Judge Martin Glenn greenlighted the deal at a hearing in U.S. Bankruptcy Court in Manhattan, about six weeks after trustees for MF's UK and U.S. broker-dealers, as well as its parent, announced the deal to resolve billions of dollars in intercompany claims.
"Needless to say, the court is very pleased," Glenn said. "The result that everybody wants to see happen is the maximum amount of funds possible being returned to the estate and being distributed to customers."
The agreement avoids litigation in the UK that could have dragged MF Global's liquidation out for years. It will allow James Giddens, the trustee for MF's U.S. trader customers, to return another $500 million to $600 million to those customers. That would increase total payouts to about 93 percent of the value of their accounts, from the 80 percent or so most have recovered so far.
Customers who traded on UK exchanges have only received 5 percent recovery. The settlement will allow their payouts to eventually increase to between 75 percent and 82 percent, James Kobak, an attorney for Giddens, said at Thursday's hearing.
Interim distributions will begin "in the next few weeks," but it is unclear how long it will take for the full proceeds of the settlement to reach customers, Giddens' spokesman, Kent Jarrell, told reporters after the hearing.
MF Global, run by former Goldman Sachs head and New Jersey Governor Corzine, collapsed in October 2011 when its exposure to risky European sovereign debt spooked investors.
In addition to the claims of its many financial creditors, trader customers were clamoring for money after regulators discovered a hole in trading accounts valued at roughly $1.6 billion.
In a report last year, Giddens said MF Global inappropriately used customer money to cover liquidity gaps as it teetered on the brink. Corzine has denied any wrongdoing. He and other former executives face civil claims from customers over their role in the debacle, but have not faced criminal charges.
Certain procedural conditions, including negotiations over legal claims involving JPMorgan Chase & Co, must be met before the settlement can become effective.
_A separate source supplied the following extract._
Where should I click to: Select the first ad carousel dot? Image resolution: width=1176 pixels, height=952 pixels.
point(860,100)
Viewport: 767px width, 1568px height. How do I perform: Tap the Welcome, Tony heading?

Glenn asked the trustees to turn in a progress report on those conditions in a month.
The trustees expect the conditions to be met, and Jarrell said payouts will begin even before the settlement becomes official, using reserve funds already in Giddens' possession.
The bankruptcy is In re MF Global Holdings Ltd, U.S. Bankruptcy Court, Southern District of New York, No. 11-15059.
The brokerage liquidation is In re MF Global Inc, in the same court, No. 11-2790.